No, it's a conference for all sorts of theorem proving: first order,
2nd, higher order, substructural logics, etc. Research in propositional
systems has moved over (for political/administrative resource reasons)
mostly to CAV or SAT
> TPTP is for general theorem-proving,
TPTP is a collection of theorems supported by a single research group,
not a proving system (on the one hand), and not a vetting system
(peer/expert review). I was implying that you should submit to CADE or
some other related conference as the latter (usenet does not tend to
give particularly robust reviews).
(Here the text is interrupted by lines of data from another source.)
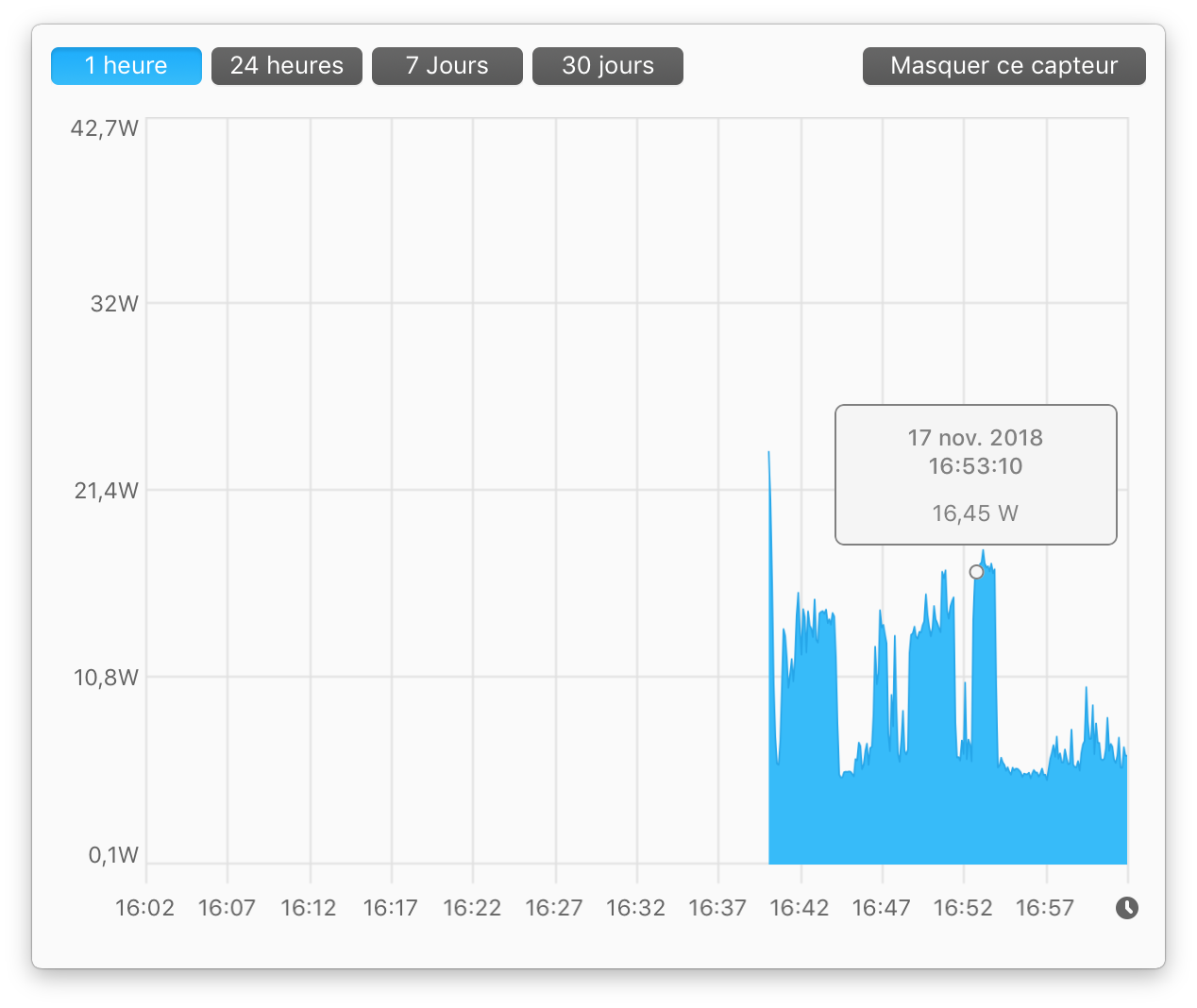
Task: Select the 1 heure time range
Action: [x=126, y=65]
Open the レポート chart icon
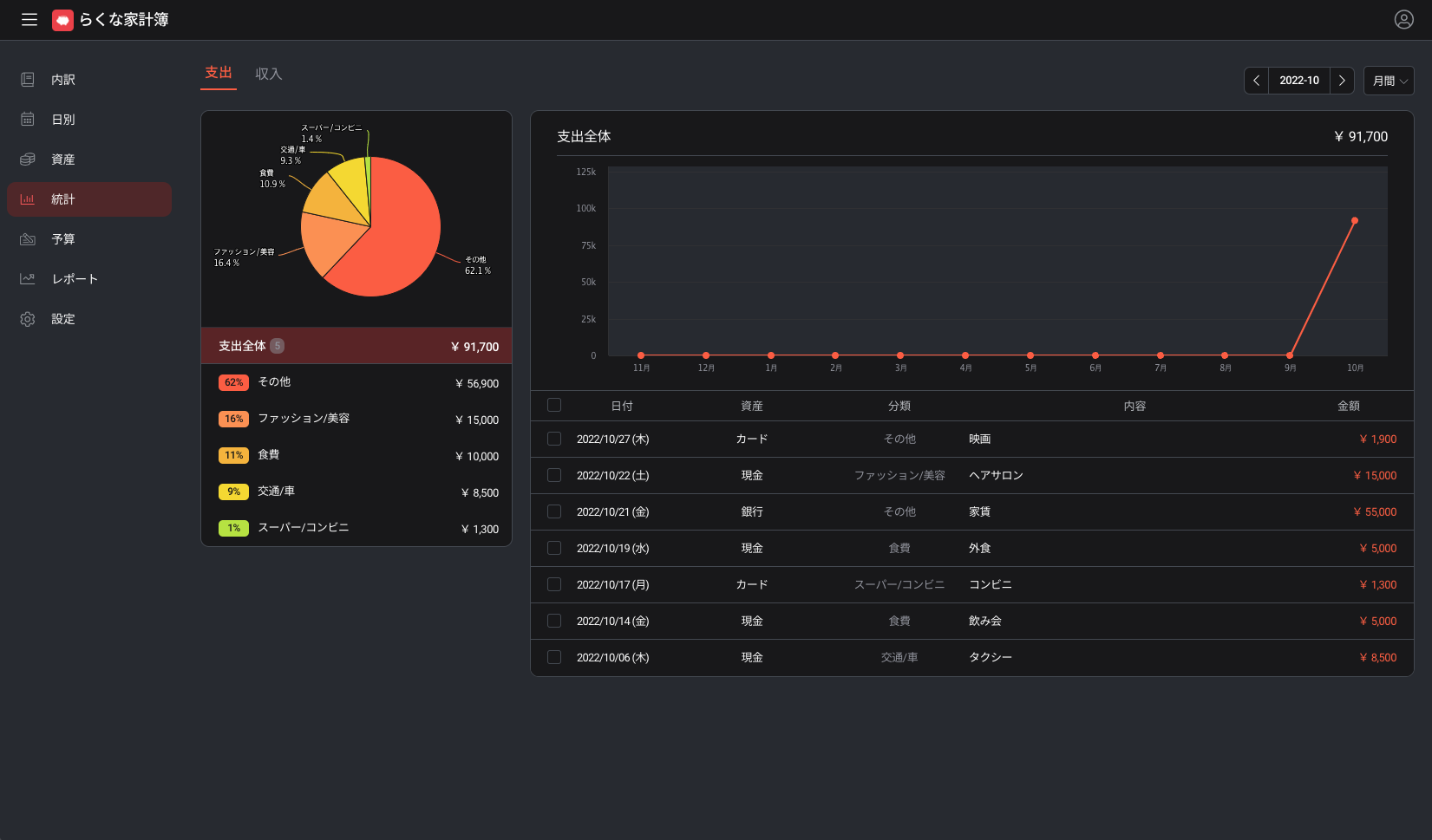The image size is (1432, 840). point(28,279)
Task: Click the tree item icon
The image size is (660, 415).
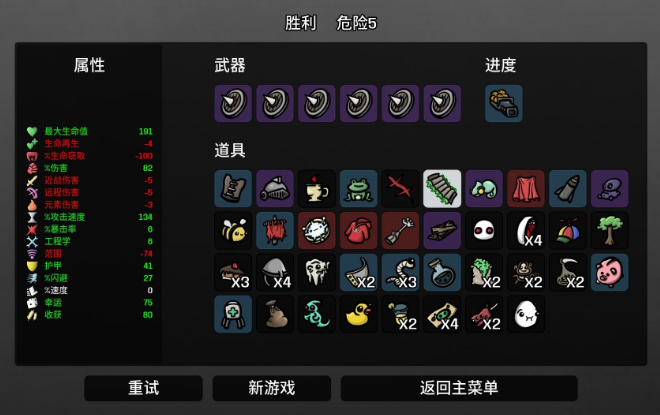Action: pyautogui.click(x=609, y=231)
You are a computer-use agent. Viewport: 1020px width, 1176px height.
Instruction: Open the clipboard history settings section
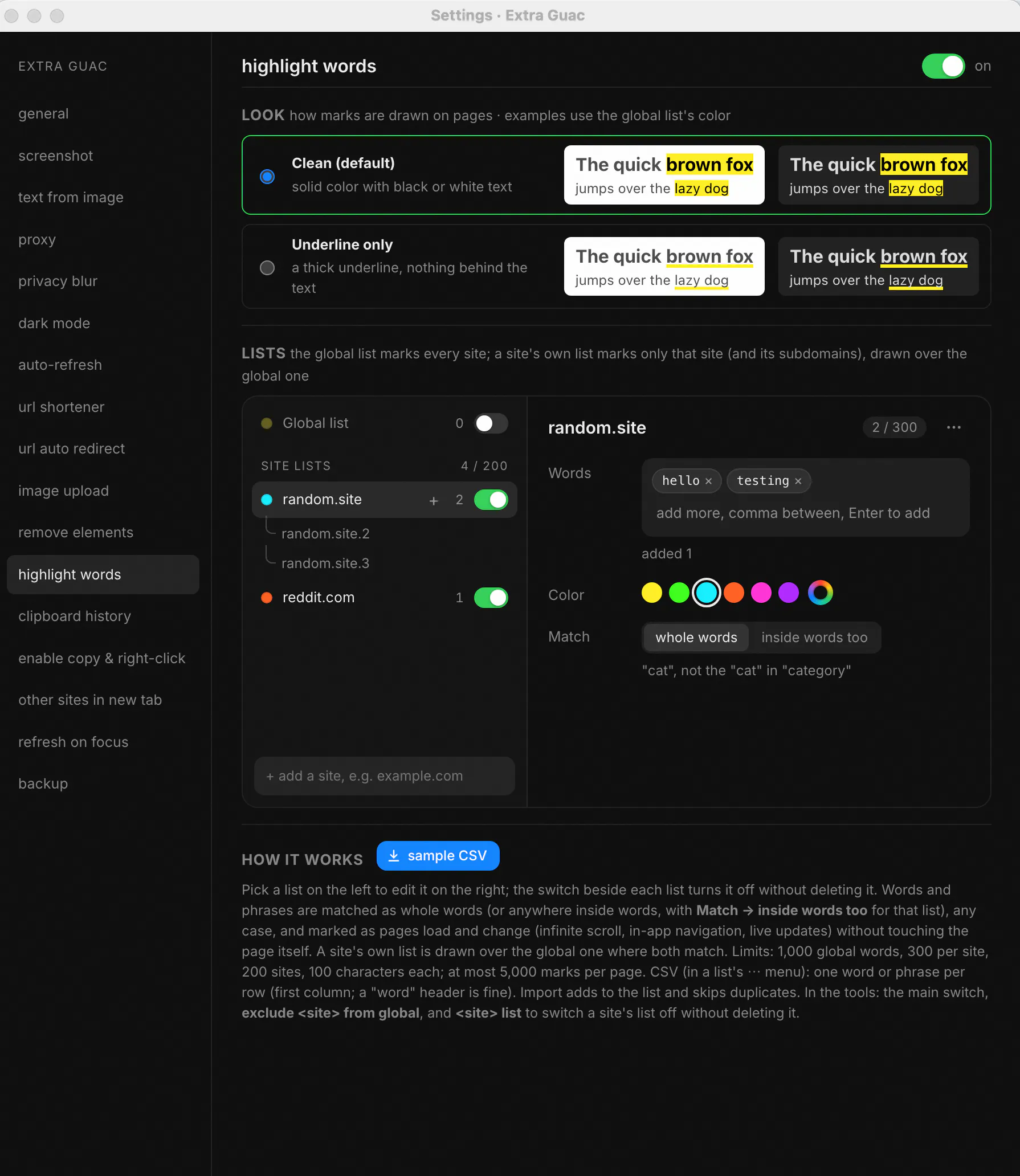click(x=75, y=616)
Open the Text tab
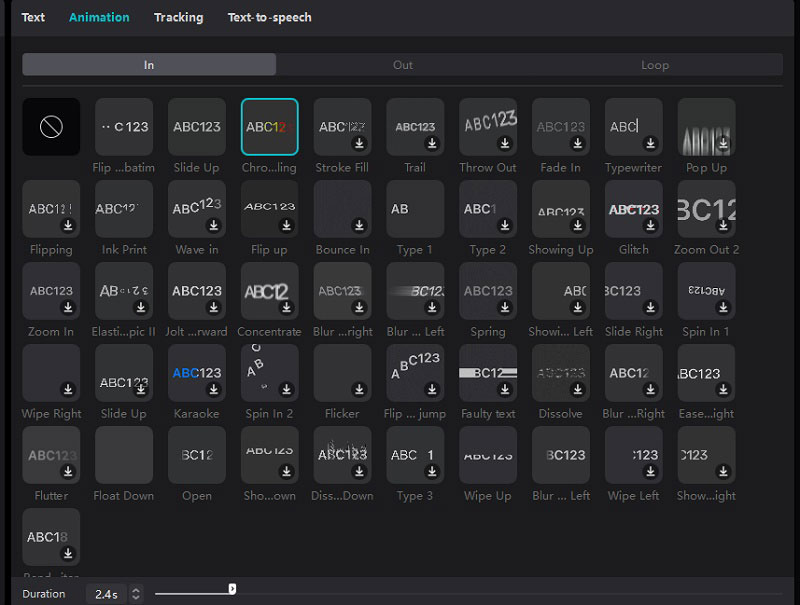 click(33, 17)
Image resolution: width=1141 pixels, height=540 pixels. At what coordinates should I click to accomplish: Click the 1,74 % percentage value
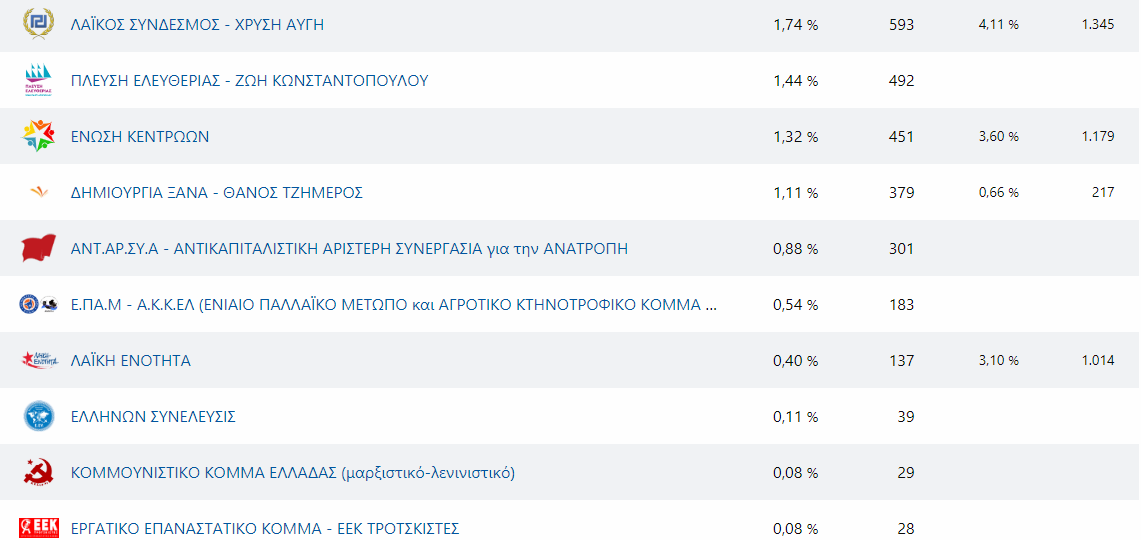tap(795, 25)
TPTP is a place to get
already-formed theorem statements to test on a newcomer's proving
system (like for benchmarking).
> but they give you the (BS - hardwired for each theorem) axioms to make it
> easier for their
> professor friends
so logical content is sometimes in axioms, sometimes in rules of
inference; there's an efficiency tradeoff.
as to hardwiring...that's a value judgement that, again, I think you
share with hardly anybody.
>- which are also (wrongly) propositional calculus.
no, the TPTP axioms are first order.
> My ARXIV paper gives 8 examples, describing each in detail, and I offer
> to answer any questions. If anyone did likewise for any other system,
> I would gladly be convinced.
I think you're blinded by your interest in your own system. As
advertisment, Otter/Mace is another excellent 1st order theorem prover.
(I can't remember of there is a program synthesis part (like there is
for nuPRL) but one can think of Mace (the finite model checker) as a
way of calculating (finite) models for first order sentences).
> > > Calling it a "proof" implies that it can be generated. That is part of
> > > the Big Lie.
> > >
> > > The only way to cut through this gibberish is to supply a complete
> > > formal example. And by example, this means that it is a general scheme
> > > that includes many program requirements, not just one quirky type
> > > translation problem.
> >
> > Well, I think Alan Smaill went through a lot of trouble to show you one.
>
> No, it was the quirky type translation problem.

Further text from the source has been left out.